Creator Vice i Big Short simply described what is happening in the world right now. References to pandemic reality are visible to the naked eye. Politicians who, against all common sense, look after their own interests rather than those they are supposed to defend, is a universal problem. Madam President, played by Meryl Streep, is the female equivalent of Donald Trump, but it is not hard to believe that French parliamentarians would behave the same in such a situation. Neglecting everything that you don’t understand is commonplace and has been part of humanity since time immemorial. After all, our Prime Minister has already announced the end of the pandemic on several occasions. Some people will deny the facts for the rest of their lives. Even when they know they are wrong, they don’t want to admit it. The same is true of the media, which have long since moved away from providing the public with reliable information about what is going on, and instead focus on controlling their audiences with the right messages. And so in Don’t look up Journalists on morning shows are more interested in how Dr. Randall looks, which is much nicer for their viewers. His hysterical and screaming partner does not meet the criteria of a star in their eyes. And it doesn’t matter that they didn’t come to television to be popular, but to give the public information that the government is trying to suppress. Nobody really cares. What matters is the audience, the viewers, the “likes”, the celebrity.
In 1998 Michael Bay directed the hit film Armageddon, in which the whole world united to destroy an asteroid flying towards Earth. Everyone just wanted to survive and were able to put their personal wars aside for later. Russia and the United States worked hand in hand to stop the cataclysm. Adam McKay shows viewers a different side of the story, in which such a deal doesn’t exist, and those who can save the world begin to calculate how much money they can make out of it all. Let’s face it, we live in an age where money and profits matter.

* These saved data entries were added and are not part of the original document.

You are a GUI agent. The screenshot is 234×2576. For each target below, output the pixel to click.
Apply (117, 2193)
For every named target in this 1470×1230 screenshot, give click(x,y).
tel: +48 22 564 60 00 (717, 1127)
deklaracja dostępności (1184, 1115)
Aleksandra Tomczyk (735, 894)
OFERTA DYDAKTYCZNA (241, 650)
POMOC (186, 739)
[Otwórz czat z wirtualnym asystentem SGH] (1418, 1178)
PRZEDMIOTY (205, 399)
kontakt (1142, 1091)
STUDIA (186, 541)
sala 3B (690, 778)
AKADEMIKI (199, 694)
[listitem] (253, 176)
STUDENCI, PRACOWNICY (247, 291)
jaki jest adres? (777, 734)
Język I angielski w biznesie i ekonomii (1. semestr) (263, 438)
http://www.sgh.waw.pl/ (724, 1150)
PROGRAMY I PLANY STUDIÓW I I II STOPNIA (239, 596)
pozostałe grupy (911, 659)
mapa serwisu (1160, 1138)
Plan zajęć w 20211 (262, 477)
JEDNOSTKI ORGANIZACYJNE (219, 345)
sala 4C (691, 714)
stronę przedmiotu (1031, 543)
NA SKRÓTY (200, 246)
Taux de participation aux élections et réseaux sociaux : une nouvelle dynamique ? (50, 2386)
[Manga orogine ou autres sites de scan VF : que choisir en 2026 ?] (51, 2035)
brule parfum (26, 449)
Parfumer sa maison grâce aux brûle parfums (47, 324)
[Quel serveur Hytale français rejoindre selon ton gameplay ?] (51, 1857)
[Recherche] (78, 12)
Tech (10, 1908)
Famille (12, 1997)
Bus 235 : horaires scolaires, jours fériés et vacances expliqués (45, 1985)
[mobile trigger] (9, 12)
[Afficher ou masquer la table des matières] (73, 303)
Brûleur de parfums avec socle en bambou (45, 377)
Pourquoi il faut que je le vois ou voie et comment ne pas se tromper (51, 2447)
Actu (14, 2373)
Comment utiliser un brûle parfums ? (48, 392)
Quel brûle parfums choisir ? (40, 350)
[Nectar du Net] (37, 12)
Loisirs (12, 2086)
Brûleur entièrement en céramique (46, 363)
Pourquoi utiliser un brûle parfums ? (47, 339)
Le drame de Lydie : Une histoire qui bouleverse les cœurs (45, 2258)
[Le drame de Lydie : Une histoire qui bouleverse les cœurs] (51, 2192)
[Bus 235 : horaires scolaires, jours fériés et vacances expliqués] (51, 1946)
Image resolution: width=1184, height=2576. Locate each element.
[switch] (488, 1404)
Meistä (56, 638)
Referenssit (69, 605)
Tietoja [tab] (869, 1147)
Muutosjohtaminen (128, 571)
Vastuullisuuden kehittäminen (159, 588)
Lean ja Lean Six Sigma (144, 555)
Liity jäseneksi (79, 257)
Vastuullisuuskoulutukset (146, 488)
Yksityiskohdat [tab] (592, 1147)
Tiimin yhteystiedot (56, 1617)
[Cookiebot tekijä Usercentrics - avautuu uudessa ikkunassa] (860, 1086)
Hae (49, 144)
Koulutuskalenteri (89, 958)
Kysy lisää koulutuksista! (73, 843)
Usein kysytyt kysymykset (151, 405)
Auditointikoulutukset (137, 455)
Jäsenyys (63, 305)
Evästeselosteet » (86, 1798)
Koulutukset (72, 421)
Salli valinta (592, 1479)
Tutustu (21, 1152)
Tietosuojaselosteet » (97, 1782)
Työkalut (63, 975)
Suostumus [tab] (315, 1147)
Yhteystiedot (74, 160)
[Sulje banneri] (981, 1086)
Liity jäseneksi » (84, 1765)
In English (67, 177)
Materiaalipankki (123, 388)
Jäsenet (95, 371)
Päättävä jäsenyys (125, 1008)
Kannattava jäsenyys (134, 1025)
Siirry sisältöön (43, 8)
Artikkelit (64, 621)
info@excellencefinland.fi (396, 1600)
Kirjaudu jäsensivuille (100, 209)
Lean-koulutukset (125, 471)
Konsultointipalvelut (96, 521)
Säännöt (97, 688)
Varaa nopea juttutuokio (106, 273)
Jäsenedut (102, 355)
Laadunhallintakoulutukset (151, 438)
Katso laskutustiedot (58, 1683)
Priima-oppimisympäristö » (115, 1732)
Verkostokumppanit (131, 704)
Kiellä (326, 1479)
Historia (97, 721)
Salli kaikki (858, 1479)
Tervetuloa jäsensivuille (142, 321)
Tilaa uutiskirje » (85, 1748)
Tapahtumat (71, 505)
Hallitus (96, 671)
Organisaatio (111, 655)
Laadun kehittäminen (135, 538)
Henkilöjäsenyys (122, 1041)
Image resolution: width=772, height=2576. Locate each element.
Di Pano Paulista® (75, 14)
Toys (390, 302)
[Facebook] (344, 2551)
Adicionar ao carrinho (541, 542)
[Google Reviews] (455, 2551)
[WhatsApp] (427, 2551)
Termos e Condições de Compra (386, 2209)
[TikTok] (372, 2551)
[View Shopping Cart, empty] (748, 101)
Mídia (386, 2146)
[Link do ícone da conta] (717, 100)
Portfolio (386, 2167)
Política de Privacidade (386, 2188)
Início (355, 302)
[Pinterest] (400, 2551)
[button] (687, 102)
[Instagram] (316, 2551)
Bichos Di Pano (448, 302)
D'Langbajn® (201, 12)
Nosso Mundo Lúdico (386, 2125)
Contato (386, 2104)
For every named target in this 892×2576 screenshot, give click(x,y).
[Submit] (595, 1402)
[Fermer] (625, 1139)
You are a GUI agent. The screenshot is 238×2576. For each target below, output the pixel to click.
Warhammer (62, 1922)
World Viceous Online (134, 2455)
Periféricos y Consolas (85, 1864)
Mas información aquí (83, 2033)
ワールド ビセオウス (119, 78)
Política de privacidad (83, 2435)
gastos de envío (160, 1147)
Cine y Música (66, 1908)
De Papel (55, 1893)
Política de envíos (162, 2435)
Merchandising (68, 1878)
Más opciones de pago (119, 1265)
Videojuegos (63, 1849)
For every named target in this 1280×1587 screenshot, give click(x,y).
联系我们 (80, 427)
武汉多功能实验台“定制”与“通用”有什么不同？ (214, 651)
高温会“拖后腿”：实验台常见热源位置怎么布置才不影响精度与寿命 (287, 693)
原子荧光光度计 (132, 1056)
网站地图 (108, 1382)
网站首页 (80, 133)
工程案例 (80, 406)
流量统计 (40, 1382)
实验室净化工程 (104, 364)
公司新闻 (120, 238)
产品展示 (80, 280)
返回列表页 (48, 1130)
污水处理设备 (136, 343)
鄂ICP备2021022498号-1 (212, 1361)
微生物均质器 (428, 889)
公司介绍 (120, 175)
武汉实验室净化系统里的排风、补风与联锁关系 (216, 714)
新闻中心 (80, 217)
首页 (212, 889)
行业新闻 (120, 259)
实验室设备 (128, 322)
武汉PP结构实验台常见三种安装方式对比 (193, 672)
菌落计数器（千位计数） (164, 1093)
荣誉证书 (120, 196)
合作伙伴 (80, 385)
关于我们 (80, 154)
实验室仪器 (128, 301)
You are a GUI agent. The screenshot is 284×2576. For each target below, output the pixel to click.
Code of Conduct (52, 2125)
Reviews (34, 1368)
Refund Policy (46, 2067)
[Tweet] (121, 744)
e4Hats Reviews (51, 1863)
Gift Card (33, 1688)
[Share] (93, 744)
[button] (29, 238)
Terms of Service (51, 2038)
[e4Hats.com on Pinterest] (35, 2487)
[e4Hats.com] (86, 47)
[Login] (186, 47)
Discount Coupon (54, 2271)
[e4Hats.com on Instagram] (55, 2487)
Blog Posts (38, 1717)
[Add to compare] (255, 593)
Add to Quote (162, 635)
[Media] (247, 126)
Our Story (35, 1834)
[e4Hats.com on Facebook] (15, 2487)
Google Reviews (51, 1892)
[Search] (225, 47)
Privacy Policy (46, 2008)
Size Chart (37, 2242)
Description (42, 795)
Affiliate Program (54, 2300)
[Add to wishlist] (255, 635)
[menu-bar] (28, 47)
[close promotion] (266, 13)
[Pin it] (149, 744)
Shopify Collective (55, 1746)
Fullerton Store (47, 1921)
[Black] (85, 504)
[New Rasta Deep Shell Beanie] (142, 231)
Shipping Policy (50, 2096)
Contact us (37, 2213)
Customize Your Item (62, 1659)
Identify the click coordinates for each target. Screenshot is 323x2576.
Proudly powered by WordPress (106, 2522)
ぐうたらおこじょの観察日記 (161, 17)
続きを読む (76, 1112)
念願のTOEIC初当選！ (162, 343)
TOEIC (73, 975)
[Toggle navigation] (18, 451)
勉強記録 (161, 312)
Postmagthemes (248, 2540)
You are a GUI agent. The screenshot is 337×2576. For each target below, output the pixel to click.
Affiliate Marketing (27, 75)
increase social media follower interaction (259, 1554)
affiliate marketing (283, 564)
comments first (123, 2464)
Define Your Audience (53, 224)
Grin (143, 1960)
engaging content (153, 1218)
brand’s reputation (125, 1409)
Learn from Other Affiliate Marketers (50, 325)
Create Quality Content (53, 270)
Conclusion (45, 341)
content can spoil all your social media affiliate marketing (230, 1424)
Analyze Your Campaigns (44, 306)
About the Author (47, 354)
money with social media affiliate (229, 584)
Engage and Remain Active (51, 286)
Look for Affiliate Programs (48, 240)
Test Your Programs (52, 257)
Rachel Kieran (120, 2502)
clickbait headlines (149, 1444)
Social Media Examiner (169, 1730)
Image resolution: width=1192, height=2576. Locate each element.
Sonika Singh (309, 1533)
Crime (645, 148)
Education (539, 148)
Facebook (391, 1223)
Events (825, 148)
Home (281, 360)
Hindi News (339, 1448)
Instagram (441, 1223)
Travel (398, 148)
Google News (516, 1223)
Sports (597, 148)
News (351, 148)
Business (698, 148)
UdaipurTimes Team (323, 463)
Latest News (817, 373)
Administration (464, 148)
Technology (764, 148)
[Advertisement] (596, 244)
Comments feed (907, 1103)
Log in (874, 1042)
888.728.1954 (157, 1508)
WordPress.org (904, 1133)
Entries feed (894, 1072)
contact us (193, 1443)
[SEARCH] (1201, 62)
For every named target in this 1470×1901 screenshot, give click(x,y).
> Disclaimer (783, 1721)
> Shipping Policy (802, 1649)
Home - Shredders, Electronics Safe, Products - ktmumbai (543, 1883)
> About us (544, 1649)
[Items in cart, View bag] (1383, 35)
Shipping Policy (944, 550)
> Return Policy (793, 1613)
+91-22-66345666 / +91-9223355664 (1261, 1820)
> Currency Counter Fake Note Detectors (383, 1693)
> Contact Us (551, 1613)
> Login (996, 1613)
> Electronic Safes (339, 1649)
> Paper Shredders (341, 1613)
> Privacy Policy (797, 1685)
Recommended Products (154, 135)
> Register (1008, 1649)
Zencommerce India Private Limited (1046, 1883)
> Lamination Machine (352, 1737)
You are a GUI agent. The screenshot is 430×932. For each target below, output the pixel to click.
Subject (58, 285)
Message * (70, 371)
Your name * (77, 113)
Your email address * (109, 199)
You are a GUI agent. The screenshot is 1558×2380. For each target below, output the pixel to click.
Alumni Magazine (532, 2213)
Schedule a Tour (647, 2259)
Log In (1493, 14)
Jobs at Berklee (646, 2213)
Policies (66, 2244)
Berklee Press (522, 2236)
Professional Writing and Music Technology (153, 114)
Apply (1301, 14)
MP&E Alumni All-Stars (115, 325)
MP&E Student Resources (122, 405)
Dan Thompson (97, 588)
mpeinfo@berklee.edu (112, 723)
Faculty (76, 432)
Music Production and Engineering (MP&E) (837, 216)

Enormous power Don’t look up It’s not only the storyline that faithfully mocks reality, but the characters in this drama as well. The director invited the biggest names in Hollywood and brilliantly used their potential. The duo formed by DiCaprio and Lawrence complement each other perfectly. Leonardo is a quiet scientist who gets nervous when he has to speak in public. He does not control his verbosity, which has the effect of annoying his interlocutor very quickly and discouraging interest in the subject presented. Jennifer speaks in plain, simple language that reaches the average listener, but absolutely does not reflect the image of a scientist, and therefore is not taken seriously. Maryl Streep is utterly brilliant as a self-centered president who only thinks about his approval rating. And Jonah Hill is perfect as her middle-aged son, whose ego grows with his mother’s position.
Every role in this film is brilliantly distributed. I’ll just quote Cate Blanchett and Tyler Perry as the reporters on the morning show. In addition, Timothée Chalamet plays the role of the rebel without a cause very well. Each of these characters steals the show every time they appear onscreen.
To look at Don’t look up I had a scene from the third season of the show in front of my eyes. Press roomin which Will McAvoy (played by Jeff Daniels) talks to a scientist about the fact that the human species is doomed to extinction. And maybe this interview was taken more seriously, but the conclusion was the same. We are made for. Adam McKay has similar thoughts, but delivers them in a more sarcastic way. Maybe in between bursts of laughter, we’ll think it’s time to make some changes so that we don’t end up like the characters in his film.